3

Balancing a plate of hors d’oeuvres and a glass of punch, Gabe stood in the doorway to what had probably been the family’s living room. Folding chairs filled in the gaps between a couple of seating areas and various displays. All he had to do was claim one.

He noted the room’s exits—an open door leading to the outside patio, a set of closed double doors, and the entrance from the hallway he’d just walked through. None of the unoccupied chairs gave him a line of sight to all three.

He shifted toward the sound of a childish laugh. A small sofa sat at an angle to the fireplace, the hearth graced with a large bouquet of flowers. Amy Somers sat beside a young boy bent over an electronic tablet. The two seemed lost in their own world.

In this unguarded moment, Amy’s expression showed none of the wary defensiveness she’d worn at the creek. Before he could stop himself, he glanced at her left hand. The same surreptitious peek he’d managed earlier when she’d clutched the picnic table. No wedding band then and none now.

Yet the boy’s blond hair matched hers almost exactly. Their family resemblance was unmistakable.

Just then Amy glanced up and caught him staring. He tried to hide his embarrassment with a broad smile. “Mind if I join you? I never quite got the trick of handling a plate and a glass at the same time.”

“If you wish,” she said distantly.

He set his plate and glass on the coffee table, then situated a folding chair so his back was to the double doors. Under the circumstances, it was the best he could do.

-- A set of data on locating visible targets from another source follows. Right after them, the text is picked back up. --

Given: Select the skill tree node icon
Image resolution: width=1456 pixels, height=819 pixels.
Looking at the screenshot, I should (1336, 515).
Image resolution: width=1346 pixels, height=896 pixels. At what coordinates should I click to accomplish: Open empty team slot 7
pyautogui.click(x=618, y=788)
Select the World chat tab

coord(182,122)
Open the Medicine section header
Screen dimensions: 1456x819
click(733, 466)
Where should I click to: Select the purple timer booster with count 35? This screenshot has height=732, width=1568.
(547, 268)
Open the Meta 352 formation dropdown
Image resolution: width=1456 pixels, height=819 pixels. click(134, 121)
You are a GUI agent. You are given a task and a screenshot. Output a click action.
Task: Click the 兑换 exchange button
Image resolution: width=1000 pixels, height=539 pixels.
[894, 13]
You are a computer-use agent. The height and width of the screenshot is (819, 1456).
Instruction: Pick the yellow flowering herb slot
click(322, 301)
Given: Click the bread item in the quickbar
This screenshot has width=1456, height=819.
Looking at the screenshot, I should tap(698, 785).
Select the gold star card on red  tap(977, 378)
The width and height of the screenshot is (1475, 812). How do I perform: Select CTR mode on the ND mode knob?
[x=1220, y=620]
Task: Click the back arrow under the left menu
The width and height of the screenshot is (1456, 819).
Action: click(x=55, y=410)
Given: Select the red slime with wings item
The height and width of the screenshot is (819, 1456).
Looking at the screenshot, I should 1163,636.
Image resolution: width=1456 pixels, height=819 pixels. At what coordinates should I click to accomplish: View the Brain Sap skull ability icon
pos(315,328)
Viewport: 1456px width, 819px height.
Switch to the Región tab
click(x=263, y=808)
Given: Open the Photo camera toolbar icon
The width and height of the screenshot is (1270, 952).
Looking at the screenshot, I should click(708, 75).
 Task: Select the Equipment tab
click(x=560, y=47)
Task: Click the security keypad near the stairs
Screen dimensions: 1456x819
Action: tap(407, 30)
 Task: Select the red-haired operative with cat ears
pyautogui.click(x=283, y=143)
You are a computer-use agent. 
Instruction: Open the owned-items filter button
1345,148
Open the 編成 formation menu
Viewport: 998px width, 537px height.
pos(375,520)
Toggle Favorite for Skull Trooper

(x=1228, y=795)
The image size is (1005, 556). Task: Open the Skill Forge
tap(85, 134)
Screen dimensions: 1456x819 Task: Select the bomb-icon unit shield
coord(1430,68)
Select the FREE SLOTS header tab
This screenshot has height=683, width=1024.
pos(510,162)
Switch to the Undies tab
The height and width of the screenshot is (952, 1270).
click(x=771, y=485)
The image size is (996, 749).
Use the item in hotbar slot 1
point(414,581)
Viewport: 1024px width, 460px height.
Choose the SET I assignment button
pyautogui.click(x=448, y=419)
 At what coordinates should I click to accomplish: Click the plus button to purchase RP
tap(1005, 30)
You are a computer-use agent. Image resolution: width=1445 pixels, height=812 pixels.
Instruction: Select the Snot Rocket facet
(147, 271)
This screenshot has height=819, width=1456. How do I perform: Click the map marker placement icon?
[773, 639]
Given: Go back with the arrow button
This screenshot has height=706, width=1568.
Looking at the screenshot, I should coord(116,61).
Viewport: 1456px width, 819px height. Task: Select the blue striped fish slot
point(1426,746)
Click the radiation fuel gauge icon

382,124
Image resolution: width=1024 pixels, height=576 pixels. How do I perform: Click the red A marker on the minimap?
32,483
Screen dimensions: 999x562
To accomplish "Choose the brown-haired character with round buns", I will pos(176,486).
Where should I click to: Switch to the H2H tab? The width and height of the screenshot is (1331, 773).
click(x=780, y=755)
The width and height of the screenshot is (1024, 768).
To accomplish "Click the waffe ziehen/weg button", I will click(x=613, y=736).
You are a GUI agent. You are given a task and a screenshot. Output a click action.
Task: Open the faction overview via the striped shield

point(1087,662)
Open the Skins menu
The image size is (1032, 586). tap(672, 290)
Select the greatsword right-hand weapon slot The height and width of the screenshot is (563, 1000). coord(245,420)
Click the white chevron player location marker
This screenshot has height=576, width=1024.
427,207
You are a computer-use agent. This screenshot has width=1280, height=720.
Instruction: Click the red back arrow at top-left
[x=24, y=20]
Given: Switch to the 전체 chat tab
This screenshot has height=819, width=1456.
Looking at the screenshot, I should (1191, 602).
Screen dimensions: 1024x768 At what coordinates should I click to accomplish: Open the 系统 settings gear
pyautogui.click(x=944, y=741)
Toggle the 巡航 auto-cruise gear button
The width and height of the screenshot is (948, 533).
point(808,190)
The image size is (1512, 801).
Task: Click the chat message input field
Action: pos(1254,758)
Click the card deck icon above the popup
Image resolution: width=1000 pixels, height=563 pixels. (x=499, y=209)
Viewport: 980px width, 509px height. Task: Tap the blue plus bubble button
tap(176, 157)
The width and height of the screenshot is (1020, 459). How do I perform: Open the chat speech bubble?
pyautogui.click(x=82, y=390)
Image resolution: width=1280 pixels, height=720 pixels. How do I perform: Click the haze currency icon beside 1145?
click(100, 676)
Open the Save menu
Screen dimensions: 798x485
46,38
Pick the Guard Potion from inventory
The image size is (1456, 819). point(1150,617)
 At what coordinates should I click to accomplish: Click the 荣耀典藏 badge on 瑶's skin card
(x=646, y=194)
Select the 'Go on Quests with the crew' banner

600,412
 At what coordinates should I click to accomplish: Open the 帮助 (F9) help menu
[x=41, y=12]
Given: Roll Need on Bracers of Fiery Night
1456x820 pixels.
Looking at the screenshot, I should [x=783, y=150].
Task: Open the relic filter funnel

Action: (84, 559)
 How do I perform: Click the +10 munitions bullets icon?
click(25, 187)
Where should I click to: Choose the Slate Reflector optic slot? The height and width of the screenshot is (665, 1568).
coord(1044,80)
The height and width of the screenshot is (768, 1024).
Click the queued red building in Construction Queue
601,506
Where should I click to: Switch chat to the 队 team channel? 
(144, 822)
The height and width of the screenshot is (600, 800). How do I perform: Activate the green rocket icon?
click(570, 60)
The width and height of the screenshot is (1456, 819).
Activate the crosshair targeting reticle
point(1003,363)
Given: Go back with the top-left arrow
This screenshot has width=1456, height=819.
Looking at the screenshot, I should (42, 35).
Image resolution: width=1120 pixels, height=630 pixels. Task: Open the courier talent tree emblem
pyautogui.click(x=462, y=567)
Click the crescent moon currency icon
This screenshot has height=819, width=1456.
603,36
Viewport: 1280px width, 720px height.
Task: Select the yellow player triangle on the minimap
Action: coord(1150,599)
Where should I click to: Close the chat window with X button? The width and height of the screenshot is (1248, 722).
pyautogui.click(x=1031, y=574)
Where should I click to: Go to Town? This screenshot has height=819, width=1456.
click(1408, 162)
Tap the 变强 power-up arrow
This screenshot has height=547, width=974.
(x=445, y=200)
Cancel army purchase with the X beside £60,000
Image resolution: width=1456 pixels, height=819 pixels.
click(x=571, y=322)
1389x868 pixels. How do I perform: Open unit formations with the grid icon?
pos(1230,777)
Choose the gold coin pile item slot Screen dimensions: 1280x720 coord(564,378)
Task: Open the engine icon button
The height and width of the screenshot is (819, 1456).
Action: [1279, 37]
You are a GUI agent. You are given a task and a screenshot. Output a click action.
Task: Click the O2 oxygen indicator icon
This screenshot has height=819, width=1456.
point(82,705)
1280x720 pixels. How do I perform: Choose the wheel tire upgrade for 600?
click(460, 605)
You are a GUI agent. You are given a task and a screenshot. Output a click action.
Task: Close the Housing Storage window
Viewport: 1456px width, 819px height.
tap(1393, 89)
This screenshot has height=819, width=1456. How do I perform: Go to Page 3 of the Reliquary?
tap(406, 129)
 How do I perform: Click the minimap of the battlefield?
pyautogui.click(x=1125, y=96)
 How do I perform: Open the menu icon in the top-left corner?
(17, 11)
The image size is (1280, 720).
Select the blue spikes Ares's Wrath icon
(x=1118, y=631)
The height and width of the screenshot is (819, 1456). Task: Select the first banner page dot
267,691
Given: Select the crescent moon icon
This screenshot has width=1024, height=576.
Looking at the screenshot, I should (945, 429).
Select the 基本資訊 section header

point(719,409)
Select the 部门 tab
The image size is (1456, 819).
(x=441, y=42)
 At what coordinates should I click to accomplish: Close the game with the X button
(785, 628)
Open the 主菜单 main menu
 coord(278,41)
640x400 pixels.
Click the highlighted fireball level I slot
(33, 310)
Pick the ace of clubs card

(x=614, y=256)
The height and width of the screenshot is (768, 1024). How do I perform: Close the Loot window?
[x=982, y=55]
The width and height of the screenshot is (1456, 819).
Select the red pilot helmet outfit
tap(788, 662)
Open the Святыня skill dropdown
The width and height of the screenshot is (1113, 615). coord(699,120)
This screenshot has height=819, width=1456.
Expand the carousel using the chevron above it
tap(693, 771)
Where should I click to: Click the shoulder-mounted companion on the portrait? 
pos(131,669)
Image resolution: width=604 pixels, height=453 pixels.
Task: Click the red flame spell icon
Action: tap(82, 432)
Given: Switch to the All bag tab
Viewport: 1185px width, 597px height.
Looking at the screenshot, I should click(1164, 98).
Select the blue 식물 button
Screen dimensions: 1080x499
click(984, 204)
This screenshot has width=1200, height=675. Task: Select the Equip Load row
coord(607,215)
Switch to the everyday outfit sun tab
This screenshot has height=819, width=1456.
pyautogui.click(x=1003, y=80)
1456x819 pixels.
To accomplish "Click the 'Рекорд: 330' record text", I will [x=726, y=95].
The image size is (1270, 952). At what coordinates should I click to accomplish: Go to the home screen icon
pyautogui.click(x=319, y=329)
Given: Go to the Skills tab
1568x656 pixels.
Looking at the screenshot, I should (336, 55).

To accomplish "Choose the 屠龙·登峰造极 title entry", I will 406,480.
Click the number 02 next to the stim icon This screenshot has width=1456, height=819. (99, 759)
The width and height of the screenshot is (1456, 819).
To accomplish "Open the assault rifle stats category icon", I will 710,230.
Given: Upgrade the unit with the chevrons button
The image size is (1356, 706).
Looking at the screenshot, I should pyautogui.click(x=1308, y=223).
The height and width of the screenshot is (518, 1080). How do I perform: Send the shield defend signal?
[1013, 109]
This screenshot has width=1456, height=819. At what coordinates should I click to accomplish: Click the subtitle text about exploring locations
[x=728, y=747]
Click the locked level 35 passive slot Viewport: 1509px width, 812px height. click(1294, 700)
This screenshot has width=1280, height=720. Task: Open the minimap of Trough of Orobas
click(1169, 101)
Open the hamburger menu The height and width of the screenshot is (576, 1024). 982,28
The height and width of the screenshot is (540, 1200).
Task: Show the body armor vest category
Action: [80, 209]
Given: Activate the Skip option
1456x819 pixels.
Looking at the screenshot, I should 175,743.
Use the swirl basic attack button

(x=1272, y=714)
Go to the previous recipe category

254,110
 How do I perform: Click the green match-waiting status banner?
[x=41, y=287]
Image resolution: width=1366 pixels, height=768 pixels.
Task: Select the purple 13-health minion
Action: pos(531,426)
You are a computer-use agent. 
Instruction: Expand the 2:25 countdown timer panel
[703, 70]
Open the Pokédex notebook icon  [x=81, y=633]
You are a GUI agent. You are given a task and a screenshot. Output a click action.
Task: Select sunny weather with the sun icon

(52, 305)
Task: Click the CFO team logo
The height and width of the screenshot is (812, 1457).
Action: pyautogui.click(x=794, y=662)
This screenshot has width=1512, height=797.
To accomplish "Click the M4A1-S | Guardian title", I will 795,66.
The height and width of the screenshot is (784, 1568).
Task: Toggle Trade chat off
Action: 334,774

Not that he expected any trouble here.

Once he was seated, he focused on the boy. “Who’s this young man?”

Amy playfully poked the boy with her elbow.

“I’m Jonah,” he said as he looked up from the screen. “Jonah Jensen.”

“Glad to meet you. I’m Gabe Kendall.”

“Are you a friend of Aunt Amy’s?”

An odd sense of relief buoyed Gabe’s spirits. So Jonah was her nephew, not her son. Not that it should matter.

“He’s an acquaintance,” Amy said.

Gabe started to say something about them knowing each other when they were teenagers but changed his mind. “We met earlier today back at the creek.”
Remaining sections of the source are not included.